Die Diskussionen um die Migration und um weitere zentrale Gipfelthemen wie die Klimapolitik und den Freihandel werden heute in die heisse Phase treten. Zum Klima erklärte Gentiloni gestern, dass ausser den USA alle G7-Staaten auf der vollständigen Umsetzung der Pariser Klimavereinbarungen bestehen würden, womit eine Einigung mit dem US-Präsidenten in dieser Frage von vornherein ausgeschlossen scheint. Zwar hat sich die US-Regierung bisher noch nicht festgelegt, ob sie die Pariser Beschlüsse wie angedroht aufkündigen will. Aber Trump hatte schon in der Audienz mit Papst Franziskus klargemacht, dass die USA weiterhin auf fossile Brennstoffe setzen werden. Bereits am ersten Tag des Gipfeltreffens ist eine Erklärung zur Bekämpfung des Terrors verabschiedet worden.

Dass es bei diesem Thema – vermutlich dem einzigen – schnell zu einer gemeinsamen Position kommen würde, war erwartet worden. Weil die britische Premierministerin Theresa May wegen des ­Terroranschlags in Manchester bereits gestern Abend wieder ­ab­reisen wollte, sind die sicherheitspolitischen Themen vorgezogen worden. Die Anti-Terror-Erklärung sei ein «Zeichen der Freundschaft und Solidarität mit Grossbritannien», erklärte Gentiloni.

Treffen der Neulinge

Dennoch bleibt der Gipfel insgesamt wenig erfolgversprechend – nicht nur wegen Trump, sondern auch deshalb, weil es sich bei vier der sieben teilnehmenden Staats- und Regierungschefs um G7-Neulinge handelt. Neben Trump sind auch Gastgeber Paolo Gentiloni, Frankreichs neugewählter Staatspräsident Emmanuel Macron und die britische Premierministerin Theresa May erstmals an einem Treffen der sieben grössten Wirtschafts­nationen der Welt dabei. Mit G7-Erfahrung nach Taormina gereist sind dagegen Bundeskanzlerin Angela Merkel, die Dienstälteste unter den Teilnehmern, sowie die Regierungschefs von Japan und Kanada, Shinzo Abe und ­Justin Trudeau.

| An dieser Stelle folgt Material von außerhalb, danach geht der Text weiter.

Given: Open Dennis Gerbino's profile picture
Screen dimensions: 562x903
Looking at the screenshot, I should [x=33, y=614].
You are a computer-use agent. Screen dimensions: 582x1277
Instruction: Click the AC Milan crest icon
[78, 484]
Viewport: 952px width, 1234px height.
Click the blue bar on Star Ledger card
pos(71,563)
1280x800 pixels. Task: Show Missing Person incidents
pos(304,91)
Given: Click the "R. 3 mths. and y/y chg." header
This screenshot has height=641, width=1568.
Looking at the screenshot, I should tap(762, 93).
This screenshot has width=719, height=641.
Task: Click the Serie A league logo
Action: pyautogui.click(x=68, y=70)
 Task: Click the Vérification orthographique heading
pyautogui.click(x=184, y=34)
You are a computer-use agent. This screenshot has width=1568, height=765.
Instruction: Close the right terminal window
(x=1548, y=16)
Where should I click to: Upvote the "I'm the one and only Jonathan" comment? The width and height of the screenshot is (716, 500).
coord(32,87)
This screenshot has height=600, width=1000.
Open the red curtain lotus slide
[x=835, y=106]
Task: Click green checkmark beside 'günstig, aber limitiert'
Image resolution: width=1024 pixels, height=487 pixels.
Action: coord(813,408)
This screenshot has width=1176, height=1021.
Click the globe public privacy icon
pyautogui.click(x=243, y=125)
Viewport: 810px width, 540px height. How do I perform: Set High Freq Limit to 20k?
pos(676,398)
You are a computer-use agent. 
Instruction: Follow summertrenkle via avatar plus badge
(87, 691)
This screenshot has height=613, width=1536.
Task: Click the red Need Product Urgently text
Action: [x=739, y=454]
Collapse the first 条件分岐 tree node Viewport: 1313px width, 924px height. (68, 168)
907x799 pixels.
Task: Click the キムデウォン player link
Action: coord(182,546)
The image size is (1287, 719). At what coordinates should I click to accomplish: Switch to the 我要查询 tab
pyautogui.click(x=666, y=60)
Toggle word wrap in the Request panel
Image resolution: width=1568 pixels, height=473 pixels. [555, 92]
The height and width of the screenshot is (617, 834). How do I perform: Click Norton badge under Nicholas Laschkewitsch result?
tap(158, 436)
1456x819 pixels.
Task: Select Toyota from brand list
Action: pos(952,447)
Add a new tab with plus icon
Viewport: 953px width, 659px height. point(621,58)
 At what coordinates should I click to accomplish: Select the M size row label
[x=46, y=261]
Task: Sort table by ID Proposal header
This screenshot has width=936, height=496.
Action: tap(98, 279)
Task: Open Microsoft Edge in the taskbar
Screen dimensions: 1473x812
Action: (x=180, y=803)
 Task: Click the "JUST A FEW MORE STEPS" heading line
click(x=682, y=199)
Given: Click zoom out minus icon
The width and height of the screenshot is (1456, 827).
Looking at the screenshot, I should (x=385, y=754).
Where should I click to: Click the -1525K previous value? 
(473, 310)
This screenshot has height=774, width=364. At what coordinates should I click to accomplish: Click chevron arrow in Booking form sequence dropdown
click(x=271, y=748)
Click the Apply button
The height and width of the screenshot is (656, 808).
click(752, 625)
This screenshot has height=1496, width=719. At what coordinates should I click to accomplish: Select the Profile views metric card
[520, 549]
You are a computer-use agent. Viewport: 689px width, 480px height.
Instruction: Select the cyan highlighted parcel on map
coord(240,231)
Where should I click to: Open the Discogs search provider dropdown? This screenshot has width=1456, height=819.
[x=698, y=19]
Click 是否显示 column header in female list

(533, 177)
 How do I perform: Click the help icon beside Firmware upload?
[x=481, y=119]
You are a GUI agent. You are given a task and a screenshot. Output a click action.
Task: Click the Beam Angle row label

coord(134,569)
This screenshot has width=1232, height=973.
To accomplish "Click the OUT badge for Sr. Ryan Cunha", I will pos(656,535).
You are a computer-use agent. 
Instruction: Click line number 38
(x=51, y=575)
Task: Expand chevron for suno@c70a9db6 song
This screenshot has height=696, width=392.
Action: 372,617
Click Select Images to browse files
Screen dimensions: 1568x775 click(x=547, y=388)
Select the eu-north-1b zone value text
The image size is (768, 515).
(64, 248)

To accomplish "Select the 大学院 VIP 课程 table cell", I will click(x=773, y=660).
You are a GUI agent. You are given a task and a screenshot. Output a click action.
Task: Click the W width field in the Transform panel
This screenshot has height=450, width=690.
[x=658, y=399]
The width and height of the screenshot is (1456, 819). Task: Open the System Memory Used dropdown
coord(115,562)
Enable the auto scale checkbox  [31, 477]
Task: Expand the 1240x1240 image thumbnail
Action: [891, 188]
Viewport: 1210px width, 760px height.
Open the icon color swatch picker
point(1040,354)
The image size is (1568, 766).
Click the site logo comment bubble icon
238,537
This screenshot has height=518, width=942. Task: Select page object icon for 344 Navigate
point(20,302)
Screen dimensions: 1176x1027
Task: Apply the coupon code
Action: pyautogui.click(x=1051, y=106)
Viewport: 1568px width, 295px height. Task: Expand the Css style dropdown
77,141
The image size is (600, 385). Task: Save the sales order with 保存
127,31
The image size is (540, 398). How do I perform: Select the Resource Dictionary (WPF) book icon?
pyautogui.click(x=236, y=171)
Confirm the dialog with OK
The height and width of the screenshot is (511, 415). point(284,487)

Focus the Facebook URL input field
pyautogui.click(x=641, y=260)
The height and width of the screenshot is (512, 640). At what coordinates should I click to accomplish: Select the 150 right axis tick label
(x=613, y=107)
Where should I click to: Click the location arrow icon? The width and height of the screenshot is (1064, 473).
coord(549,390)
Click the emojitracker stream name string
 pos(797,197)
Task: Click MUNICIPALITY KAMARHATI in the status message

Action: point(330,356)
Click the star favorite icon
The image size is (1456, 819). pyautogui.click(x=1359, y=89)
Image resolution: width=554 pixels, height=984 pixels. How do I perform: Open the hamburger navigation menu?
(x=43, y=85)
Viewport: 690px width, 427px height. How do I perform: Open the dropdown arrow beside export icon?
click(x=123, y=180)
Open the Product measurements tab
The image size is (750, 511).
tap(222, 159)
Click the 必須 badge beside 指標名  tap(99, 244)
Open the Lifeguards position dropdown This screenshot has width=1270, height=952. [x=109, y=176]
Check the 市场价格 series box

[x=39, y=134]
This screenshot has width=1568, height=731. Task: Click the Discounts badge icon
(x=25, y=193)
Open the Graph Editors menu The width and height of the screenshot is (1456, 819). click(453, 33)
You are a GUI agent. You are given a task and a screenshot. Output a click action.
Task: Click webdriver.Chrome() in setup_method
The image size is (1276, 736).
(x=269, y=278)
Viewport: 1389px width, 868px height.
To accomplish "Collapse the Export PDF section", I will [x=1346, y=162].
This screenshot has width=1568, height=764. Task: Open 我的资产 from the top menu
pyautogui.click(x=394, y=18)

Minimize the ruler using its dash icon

Angesichts der unterschiedlichen Haltungen und der unter vielen Teilnehmern noch fehlenden persönlichen Beziehungen sind die Erwartungen an den G7-Gipfel von Taormina nicht allzu hoch. Das Treffen gelte schon als Erfolg, wenn es keine Rückschritte gegenüber dem letzten Treffen in Japan geben werde.

Mit Sicherheit wird die Abschlusserklärung kürzer ausfallen als bei früheren G7-Treffen: Statt wie üblich 30 bis 40 soll sie nur «ganz wenige Seiten» umfassen, verlautete gestern aus den Delegationen.